I wrote a debugging environment. Its observation space is one number in the range of (1,12). Each step the next number is returned as observation. The episode is done, once the end of this range is reached.

After sampling observations, I padded and packed the data. I left a copy of the observations untouched for comparison.

This is the output of the packed_padded_sequence:

[ 9.,  1.,  3., 11.,  5.,  7., 10.,  6.,  8.,  2.,  4.,  0.,  5.,  0.,
         0.,  7.,  1.,  3.,  6.,  2.,  4.,  0.,  0.,  1.,  9., 11.,  3.,  0.,
         0.,  2.,  0.,  0., 10.,  0.,  0.,  5.,  7.,  0.,  9., 11.,  9.,  1.,
         3., 11.,  5.,  7.,  5.,  0.,  0.,  7.,  1.,  3.,  1.,  9., 11.,  3.,
         0.,  0.,  0.,  5.,  7.,  0.,  9.,  0.]

And this is what I expected:

[ 1.,  2.,  3.,  4.,  5.,  6.,  7.,  8.,  9., 10., 11.,  1.,  2.,  3.,
         4.,  5.,  6.,  7.,  8.,  9., 10., 11.,  1.,  2.,  3.,  4.,  5.,  6.,
         7.,  8.,  9., 10., 11.,  1.,  2.,  3.,  4.,  5.,  6.,  7.,  8.,  9.,
        10., 11.,  1.,  2.,  3.,  4.,  5.,  6.,  7.,  8.,  9., 10., 11.,  1.,
         2.,  3.,  4.,  5.,  6.,  7.,  8.,  9.]

Two major conflicting observations that can be made:

  • There are zeros in the data?!
  • The data is not in order

Before packing the data, I call these lines:

h_shape = tuple(h.size())
h = h.view(sequence_length, (h_shape[0] // sequence_length), h_shape[1])
# Convert data to packed padded sequence
packed = pack_padded_sequence(h, actual_sequence_lengths, enforce_sorted=False)
print(packed.data.view(-1))

The reshaping of the data is done, because the data is flattened in order to feed an entire batch to the first layers of the model.
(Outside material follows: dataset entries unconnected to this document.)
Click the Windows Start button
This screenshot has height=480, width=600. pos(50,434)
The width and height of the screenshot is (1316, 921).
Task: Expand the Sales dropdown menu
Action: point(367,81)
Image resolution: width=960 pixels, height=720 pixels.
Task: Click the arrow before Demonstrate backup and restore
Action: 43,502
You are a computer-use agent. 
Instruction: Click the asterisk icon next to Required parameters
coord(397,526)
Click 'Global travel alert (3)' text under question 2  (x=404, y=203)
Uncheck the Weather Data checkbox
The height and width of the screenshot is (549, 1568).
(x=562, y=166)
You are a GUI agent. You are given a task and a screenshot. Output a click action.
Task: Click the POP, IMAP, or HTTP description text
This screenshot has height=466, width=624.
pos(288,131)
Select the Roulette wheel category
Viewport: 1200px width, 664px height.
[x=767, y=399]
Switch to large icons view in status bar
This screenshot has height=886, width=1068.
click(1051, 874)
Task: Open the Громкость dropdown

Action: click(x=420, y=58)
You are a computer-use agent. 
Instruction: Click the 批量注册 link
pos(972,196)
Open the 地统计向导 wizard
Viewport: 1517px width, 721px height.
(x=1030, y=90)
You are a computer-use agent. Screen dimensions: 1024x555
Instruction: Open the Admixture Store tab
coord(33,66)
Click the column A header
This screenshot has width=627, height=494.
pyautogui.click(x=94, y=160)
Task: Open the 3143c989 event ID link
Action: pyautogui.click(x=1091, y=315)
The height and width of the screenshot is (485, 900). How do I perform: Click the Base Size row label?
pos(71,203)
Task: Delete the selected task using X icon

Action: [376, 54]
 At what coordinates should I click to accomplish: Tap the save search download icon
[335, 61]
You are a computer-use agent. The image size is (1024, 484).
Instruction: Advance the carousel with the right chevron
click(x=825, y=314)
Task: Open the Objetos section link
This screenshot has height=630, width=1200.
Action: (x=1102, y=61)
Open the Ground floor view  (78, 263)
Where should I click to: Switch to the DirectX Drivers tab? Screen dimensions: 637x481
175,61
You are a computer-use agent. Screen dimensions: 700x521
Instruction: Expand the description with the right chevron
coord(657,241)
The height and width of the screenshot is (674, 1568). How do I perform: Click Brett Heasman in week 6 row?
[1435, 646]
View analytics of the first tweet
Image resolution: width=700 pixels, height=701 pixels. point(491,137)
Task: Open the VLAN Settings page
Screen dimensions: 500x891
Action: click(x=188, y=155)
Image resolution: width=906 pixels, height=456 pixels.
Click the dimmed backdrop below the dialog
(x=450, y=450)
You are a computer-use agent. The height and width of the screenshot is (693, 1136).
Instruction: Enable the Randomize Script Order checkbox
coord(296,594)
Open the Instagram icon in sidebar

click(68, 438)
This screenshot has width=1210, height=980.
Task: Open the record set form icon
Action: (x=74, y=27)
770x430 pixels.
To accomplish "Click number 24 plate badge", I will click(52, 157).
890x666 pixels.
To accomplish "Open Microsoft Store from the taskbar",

Why do you guys think are zeros in the packed_data.data ?
Concerning the order I could imagine that the call of the view function does not work like the reshape function in PyTorch.

While printing multiple steps in-between, I came down to the conclusion that the packed padded sequence is to blame. Does anybody know what could have gone wrong with the packed padded sequence?

Do I have to sort the sequences by length?

What padding does the packed sequence expect? My padding is done at the end of the sequence.

The solution for me is to not used Packed Padded Sequences. The behavior of that object is very suspicious.

Now, I pad all the training data and then mask the loss.